Time Stamps For Executables?

Wayne Piekarski wayne@cs.unisa.edu.au
Tue Apr 1 09:42:00 GMT 2003


Hi,

While playing around with problems with getting Rsync to work over daylight
savings time shifts, I discovered some other wierdness in the way Windows
generates time values for files under WinXP, FAT, and Cygwin.

I created a series of text files in my home directory:

touch hello.txt
touch hello.exe
touch hello.htm

If you run a stat tool on each file you get the same date and time on each
file.

Next, if you change the time zone of the computer, the .txt and .htm files
will have a different time stamp to the .exe file???

I read somewhere on this mailing list a discussion where someone was
compiling source code and getting binaries with different MD5sum values with
the same sources.

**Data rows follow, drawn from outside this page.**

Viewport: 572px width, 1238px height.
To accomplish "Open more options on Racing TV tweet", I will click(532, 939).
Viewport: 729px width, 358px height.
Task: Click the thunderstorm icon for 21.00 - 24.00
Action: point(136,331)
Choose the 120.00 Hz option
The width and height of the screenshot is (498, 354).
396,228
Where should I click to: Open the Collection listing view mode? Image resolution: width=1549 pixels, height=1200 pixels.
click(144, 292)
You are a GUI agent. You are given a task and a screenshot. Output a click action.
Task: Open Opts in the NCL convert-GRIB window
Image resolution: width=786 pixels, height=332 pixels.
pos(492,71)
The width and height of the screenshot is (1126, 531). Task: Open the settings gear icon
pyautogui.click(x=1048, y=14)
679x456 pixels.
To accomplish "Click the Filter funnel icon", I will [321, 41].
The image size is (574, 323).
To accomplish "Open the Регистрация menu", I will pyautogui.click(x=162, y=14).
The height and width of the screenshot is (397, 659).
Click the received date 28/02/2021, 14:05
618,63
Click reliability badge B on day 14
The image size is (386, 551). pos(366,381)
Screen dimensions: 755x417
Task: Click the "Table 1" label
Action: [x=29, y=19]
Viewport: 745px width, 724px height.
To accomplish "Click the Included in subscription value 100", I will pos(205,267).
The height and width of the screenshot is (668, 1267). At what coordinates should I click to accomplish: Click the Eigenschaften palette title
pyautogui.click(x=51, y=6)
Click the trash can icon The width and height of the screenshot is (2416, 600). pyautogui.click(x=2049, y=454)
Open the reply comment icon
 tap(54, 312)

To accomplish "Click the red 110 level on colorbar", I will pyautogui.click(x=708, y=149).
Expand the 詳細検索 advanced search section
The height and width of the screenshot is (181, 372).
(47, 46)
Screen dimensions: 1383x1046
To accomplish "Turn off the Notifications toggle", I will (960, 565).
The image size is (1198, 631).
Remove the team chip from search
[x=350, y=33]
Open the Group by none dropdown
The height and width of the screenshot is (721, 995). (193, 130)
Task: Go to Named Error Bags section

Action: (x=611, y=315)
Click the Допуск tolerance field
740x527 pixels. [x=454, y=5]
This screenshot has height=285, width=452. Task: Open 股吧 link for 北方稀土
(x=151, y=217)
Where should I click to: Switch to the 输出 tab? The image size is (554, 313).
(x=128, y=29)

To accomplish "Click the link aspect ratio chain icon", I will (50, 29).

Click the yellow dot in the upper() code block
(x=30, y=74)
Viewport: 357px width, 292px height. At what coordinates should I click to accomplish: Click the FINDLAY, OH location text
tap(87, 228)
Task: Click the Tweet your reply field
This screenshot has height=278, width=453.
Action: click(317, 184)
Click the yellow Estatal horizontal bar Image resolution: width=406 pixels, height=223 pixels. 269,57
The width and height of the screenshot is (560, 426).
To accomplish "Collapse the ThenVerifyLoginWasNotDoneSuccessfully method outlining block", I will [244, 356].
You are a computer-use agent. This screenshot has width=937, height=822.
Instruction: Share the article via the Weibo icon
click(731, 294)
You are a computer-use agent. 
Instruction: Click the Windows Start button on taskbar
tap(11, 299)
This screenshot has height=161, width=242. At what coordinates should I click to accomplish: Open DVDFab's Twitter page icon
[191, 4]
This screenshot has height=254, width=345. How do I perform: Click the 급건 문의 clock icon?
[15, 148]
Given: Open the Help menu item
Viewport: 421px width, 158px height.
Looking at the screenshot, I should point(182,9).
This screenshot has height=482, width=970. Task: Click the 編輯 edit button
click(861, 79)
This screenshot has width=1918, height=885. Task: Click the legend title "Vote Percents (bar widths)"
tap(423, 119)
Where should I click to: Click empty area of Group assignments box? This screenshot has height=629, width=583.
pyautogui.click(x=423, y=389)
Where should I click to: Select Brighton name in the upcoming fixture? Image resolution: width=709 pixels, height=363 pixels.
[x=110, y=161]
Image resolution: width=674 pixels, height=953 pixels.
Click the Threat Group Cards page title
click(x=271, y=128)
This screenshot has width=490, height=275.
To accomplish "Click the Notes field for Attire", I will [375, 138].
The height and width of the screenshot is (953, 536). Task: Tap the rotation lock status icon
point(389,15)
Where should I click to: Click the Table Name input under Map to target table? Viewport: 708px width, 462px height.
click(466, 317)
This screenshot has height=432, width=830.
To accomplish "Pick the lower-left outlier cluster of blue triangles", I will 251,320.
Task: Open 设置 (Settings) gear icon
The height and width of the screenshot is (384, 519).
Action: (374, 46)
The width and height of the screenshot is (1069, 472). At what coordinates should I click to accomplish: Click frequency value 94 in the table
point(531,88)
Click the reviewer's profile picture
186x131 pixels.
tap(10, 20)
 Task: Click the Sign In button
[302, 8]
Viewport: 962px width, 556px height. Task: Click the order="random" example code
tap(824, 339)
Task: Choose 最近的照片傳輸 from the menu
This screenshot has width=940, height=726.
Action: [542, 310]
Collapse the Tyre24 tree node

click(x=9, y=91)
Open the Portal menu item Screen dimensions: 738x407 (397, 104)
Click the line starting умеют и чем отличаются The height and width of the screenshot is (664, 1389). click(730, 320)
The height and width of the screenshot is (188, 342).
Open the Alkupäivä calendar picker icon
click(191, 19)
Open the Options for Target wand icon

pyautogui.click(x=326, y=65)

They said PE executables contain a time stamp at the front
or something.

Does the stat() call under Cygwin implement this or is this another
"feature" of the crazy Win32 date time API function calls? From what I can
tell it looks like the PE header might contain a GMT based time stamp, and
so the time of executables is always right whereas the .txt and .htm files
change their time since they rely purely on the FAT filesystem.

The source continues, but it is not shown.